Exercise prompt →
Search term "field": work out how many lines of the data below contain it, and answer with that number alone.

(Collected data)

------------

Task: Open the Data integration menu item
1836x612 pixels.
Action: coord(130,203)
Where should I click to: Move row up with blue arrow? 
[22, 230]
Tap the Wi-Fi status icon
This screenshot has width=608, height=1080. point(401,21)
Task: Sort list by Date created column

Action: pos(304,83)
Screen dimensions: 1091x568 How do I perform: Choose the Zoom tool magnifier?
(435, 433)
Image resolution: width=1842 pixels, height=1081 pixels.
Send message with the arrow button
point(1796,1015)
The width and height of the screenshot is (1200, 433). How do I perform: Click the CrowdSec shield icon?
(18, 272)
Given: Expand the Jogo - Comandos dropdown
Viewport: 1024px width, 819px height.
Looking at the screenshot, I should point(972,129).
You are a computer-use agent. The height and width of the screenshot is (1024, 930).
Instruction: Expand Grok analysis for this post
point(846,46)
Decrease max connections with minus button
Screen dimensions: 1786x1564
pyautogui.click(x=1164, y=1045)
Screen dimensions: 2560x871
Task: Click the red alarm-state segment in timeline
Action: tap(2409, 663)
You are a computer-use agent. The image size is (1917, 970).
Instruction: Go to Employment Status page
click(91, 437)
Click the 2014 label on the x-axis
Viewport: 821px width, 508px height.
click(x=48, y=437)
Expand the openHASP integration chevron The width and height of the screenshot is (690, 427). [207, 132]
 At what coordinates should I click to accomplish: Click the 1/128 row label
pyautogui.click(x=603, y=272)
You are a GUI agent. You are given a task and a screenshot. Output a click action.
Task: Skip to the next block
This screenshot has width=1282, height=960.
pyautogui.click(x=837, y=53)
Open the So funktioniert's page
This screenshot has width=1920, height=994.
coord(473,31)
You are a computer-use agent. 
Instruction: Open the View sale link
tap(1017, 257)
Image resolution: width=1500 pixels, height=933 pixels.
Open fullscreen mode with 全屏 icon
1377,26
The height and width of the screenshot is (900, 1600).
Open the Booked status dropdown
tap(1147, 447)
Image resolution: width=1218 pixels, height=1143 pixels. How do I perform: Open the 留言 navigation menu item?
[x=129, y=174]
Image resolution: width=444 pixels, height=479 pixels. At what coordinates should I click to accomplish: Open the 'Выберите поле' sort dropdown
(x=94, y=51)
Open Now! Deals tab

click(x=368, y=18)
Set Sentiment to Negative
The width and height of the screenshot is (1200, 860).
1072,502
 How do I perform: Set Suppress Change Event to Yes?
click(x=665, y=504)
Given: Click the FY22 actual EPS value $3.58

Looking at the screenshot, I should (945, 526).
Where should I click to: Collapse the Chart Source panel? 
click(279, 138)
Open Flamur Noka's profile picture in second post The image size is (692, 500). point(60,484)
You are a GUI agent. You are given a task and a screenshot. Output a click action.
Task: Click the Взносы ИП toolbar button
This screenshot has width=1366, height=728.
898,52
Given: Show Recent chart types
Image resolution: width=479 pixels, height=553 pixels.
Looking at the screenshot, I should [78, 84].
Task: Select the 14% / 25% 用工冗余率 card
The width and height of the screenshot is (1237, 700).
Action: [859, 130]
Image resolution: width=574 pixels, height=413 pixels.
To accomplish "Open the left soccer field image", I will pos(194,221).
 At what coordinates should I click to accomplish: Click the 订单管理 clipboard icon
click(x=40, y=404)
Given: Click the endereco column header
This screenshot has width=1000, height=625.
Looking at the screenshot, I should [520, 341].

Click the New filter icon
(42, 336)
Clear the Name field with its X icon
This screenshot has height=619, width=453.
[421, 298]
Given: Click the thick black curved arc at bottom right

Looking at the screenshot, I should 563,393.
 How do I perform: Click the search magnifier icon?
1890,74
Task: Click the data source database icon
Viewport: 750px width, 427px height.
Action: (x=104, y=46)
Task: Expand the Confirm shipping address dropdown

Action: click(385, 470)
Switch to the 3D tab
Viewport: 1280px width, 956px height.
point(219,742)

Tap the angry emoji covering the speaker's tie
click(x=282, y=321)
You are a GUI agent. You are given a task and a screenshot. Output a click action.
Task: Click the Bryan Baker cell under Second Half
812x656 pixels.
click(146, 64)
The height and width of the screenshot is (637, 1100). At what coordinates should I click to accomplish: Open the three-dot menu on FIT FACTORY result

------------

Written solution →
2